▶ _Exercise instructions_:
**1)** Using the blog post on the novel The Golden House, decide whether each statement agrees with it: (a) The novel opens on the day Barack Obama is inaugurated as president. (b) Nero Golden has four grown sons. (c) The book leaves Obama untouched by its mockery. For each, answer yes or no and quote the words of the post that decide it.
**2)** Write the next part of the blog post on the novel The Golden House, starting after its final sentence.

▶ _Document segment_:
★ ★ ★

Sunday, September 24, 2017

The knowledge of the impossibility of the attempt

The Goldens all told stories about themselves, stories in which essential information about origins was either omitted or falsified. I listened to them not as "true" but as indications of character. The stories a man told about himself revealed him in ways that the record could not.
The Golden House, by Salman Rushdie, is about Nero Golden and his three grown sons, living the life in New York City. It begins the day Barack Obama is inaugurated as president and ends some eight years later.

It is not the book I thought it would be.

While it mocks The Joker who eventually won the country, it takes a few jabs at Obama along the way. Nero Golden, meanwhile, is himself a kind of golden-boy caricature, one young wife after another, his spoiled progeny, so much gold it's garish.
I assumed he had brought serious funds with him when he came west, but there were persistent rumors that all his enterprises were highly leveraged, that the whole mega-business of his name was a flimflam game and bankruptcy was the shadow that went with his name whenever he took it for a stroll. I thought of him as a citizen not of New York but of the invisible city of Octavia which Marco Polo described to Kublai Khan in Calvino's book, a spider-web city hanging in a great net over an abyss between two mountains. "The life of Octavia's inhabitants is less uncertain than in other cities," Calvino wrote. "They now the net will last only so long." I thought of him too as one of those characters in animated cartoons, Wile E. Coyote perhaps, who are constantly running off the edges of canyons, but who keep going, defying gravity, until they look down, and then they fall. The knowledge of the impossibility of the attempt brings about its calamitous ending. Nero Golden kept going, perhaps, because he never looked down.

★ ★ ★

▶ _Material provided_:
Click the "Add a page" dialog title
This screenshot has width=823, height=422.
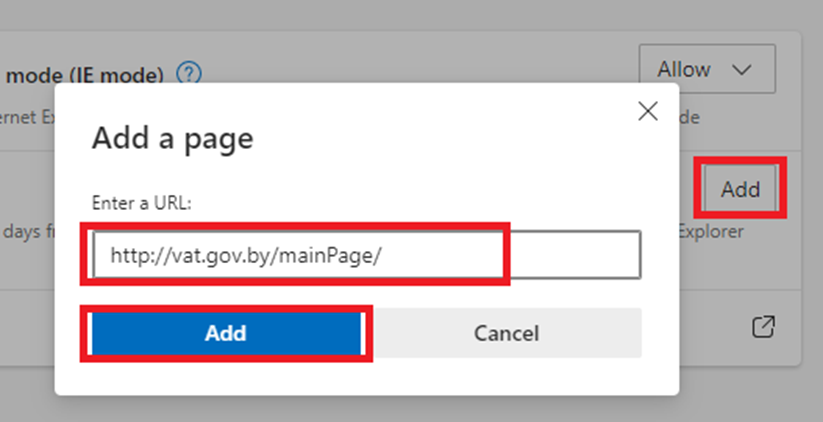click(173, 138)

★ ★ ★

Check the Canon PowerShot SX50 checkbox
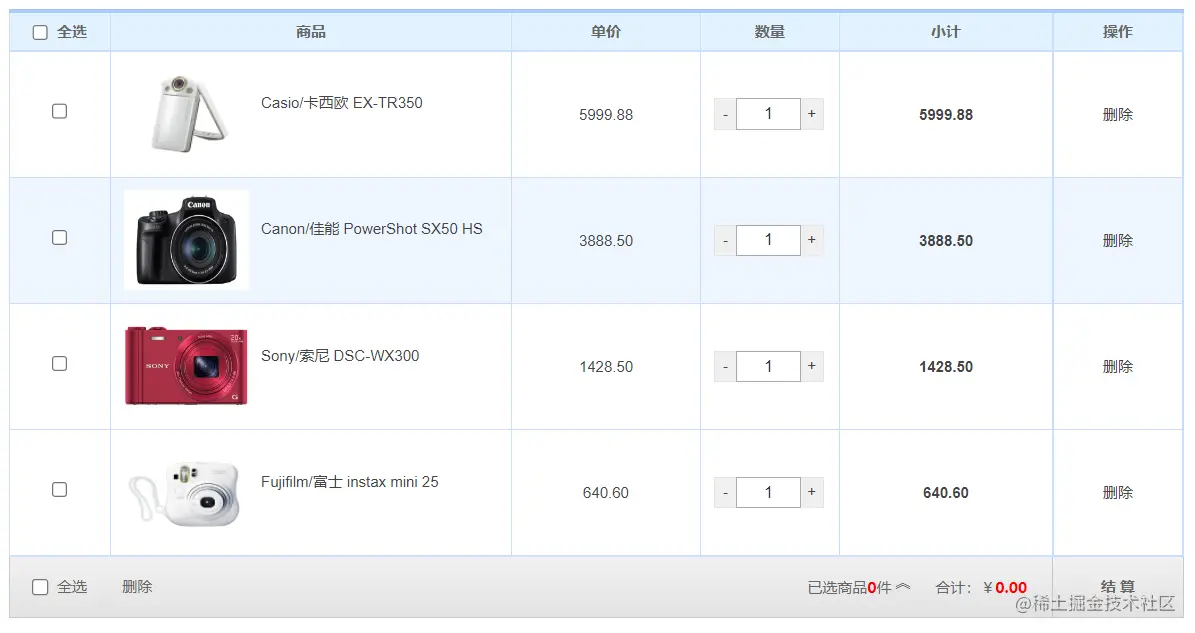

★ ★ ★

▶ _Answers for the exercise_:
**1)**
(a) Yes: "It begins the day Barack Obama is inaugurated as president"
(b) No: "Nero Golden and his three grown sons"
(c) No: "it takes a few jabs at Obama along the way"

**2)**
I had thought Golden was meant to serve as a commentary on, or parody of, Trump. It feels like the whole novel is supposed to be doing that, yet failing to do that. It's not really about the Obama years, or about the America that allowed Trump to happen. But I can't shake the feeling that it should be.

This novel (much like our times?) is chaotic. It's told by a storyteller (I mean Rushdie, not his weak narrator), but there's not much story to it. While it's easy to get swept up in Rushdie's prose, it wears thin after a couple hundred ADHD pages.

There are some compelling narrative threads but they don't come together satisfactorily. Big themes include identity and re-invention of self.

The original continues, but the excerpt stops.